The championship run has already proven to be a boon for watering holes as people gather to take in the games with other fans.

"It's interesting if I'm sitting at home watching it. It's exciting if I'm sitting in a bar with 200 of my best new friends watching a game," said Jeff Guthrie, chief marketing officer at payments firm Moneris.

The company found that spending at bars in the Greater Toronto Area was up 72 per cent for Game 2 last Sunday against the Golden State Warriors, compared with the same day last year. At its peak, spending was up 183 per cent at 10 p.m. Eastern time during the game.

Nationally, spending at bars jumped 28 per cent on the day of Game 2, and was up 89 per cent at the peak.

"It really shows that the Raptors are Canada's team," said Guthrie.

And while Moneris focused on bar tabs, the boost around game spending will be felt more broadly, said Hannah Holmes, assistant professor of economics at McMaster University in Hamilton, Ont.

"You're going to see sales at bars go up, you're going to see hotel room bookings increase, people coming in from out of town. You're going to see increased revenue for transportation."

However, the increased spending isn't necessarily boosting the overall economy, since the money is often being diverted from other local spending.

"Money that may have been spent elsewhere like going to the movies or something like that, now's being redirected. So it's not new spending," said Holmes.

"Where you make money is when you have new money coming in, when you get tourists coming in and spending money, that's an injection into local economies."

Tourism Toronto is hoping the team's run will translate into a longer-term economic boost, along with some changed perceptions about the city.

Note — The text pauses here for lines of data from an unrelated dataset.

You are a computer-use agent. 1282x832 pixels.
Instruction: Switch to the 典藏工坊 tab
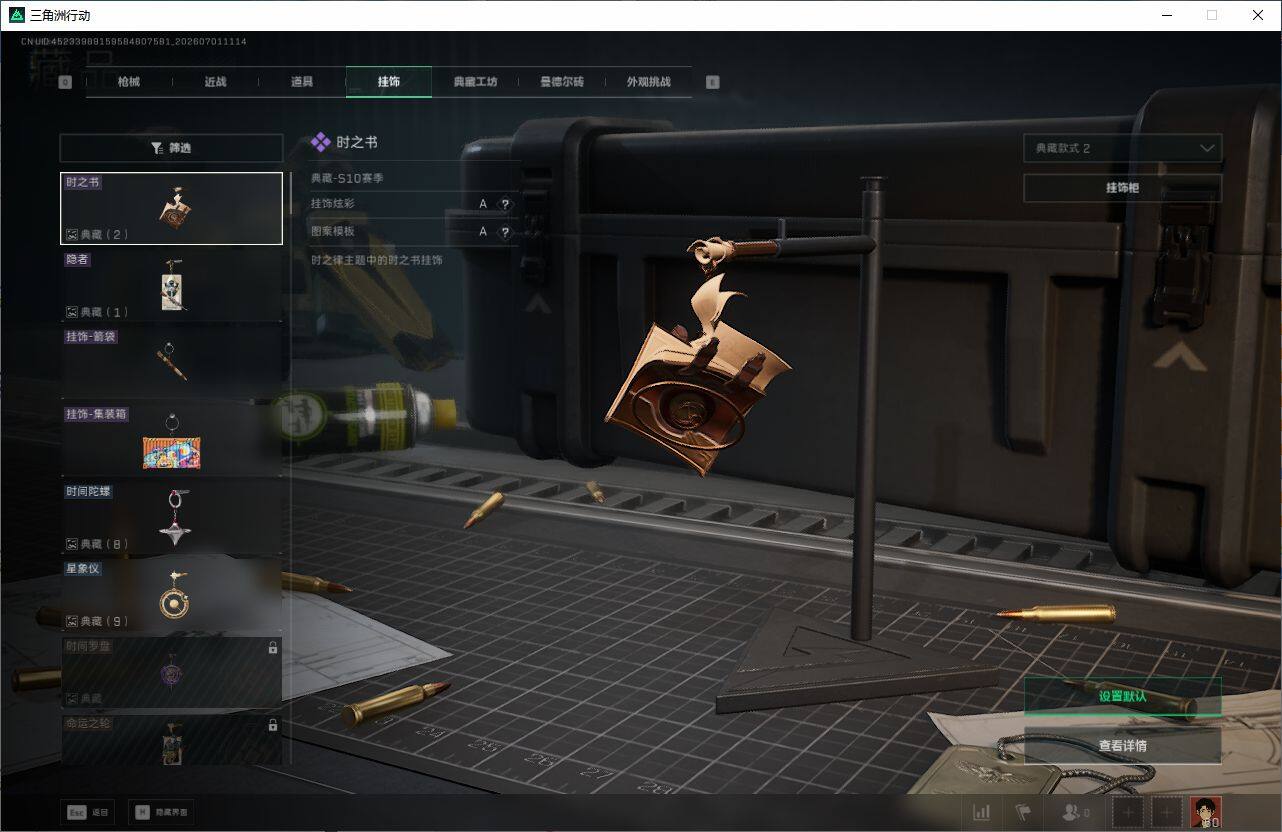point(475,82)
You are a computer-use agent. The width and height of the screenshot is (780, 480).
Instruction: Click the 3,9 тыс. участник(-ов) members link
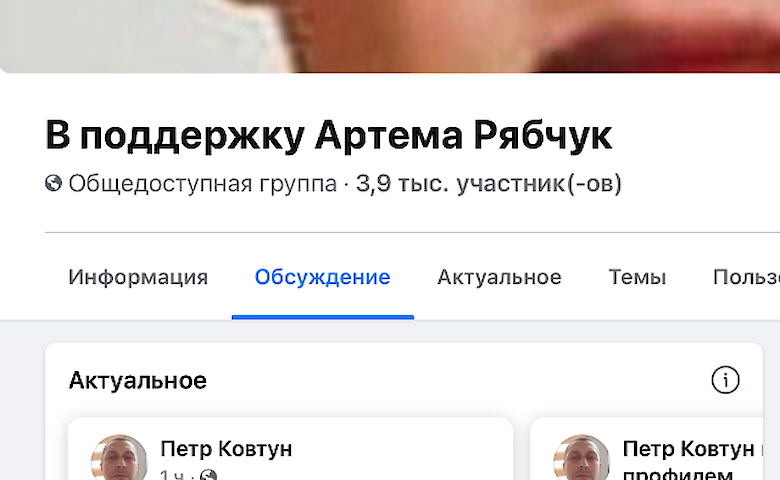click(488, 184)
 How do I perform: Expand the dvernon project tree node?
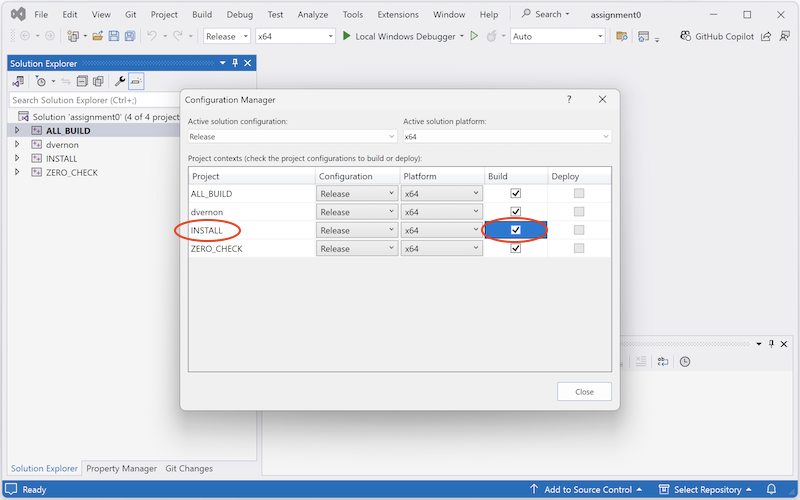tap(17, 144)
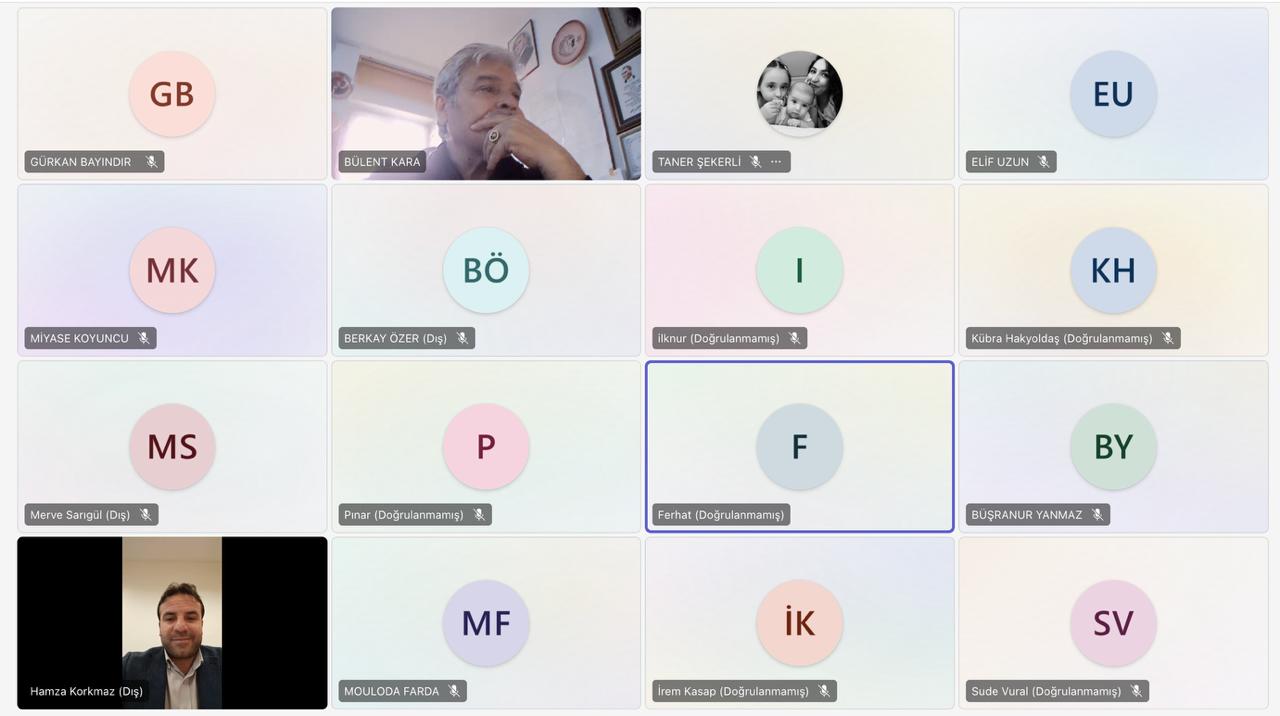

Available data suggests some additional economic activity, with Airbnb saying guest arrivals were up 25 per cent for Game 1 compared with last year, while Tourism Toronto says hotel occupancy rates were up seven per cent.

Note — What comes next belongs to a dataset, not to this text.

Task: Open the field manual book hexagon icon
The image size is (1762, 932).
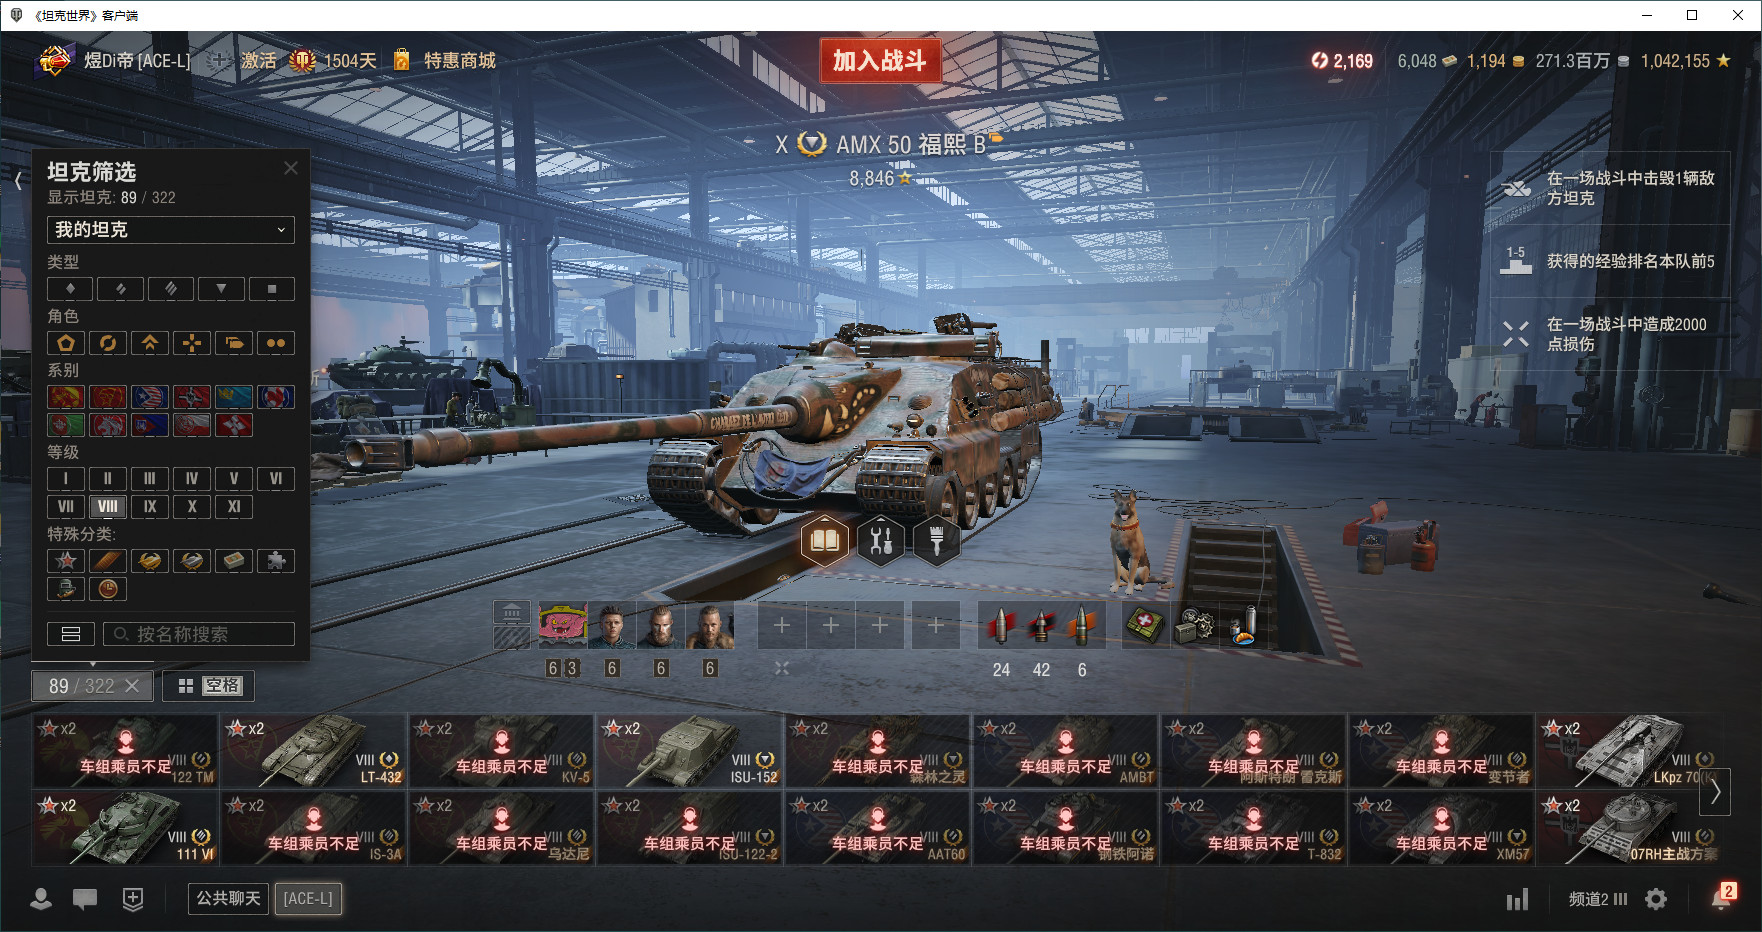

"Over the long run, this is a tremendous exposure opportunity for Toronto," said Andrew Weir, executive vice president at Tourism Toronto.

"Toronto's well-known to many people. But there's still a lot of people in the U.S. and elsewhere that don't know the city too well, and associate it with the cold of Canada, and perhaps think it's more of a mid-sized city."

The NBA championship run is a way to showcase Toronto at its best to what's become an increasingly global NBA audience in countries like China, Brazil, Mexico and the U.K., said Weir.

"The NBA is a pop-culture phenomenon, and it's part of the global conversation. That puts Toronto squarely in that global conversation."

The exposure would help attract future conferences and travellers, which could have a bigger impact than the Raptors games themselves.

While game one saw the seven per cent boost in occupancy, the big Collision technology conference a week earlier helped boost occupancy by 29 per cent compared with last year.

The city will have a big opportunity to attract more big events when it hosts a major conference of meeting planners that could overlap game six and seven, if the series goes that far, said Weir.

"Right now Toronto's riding a high, so that helps us secure more wins in other areas, because people want to be associated with that, it's a place people are interested in visiting."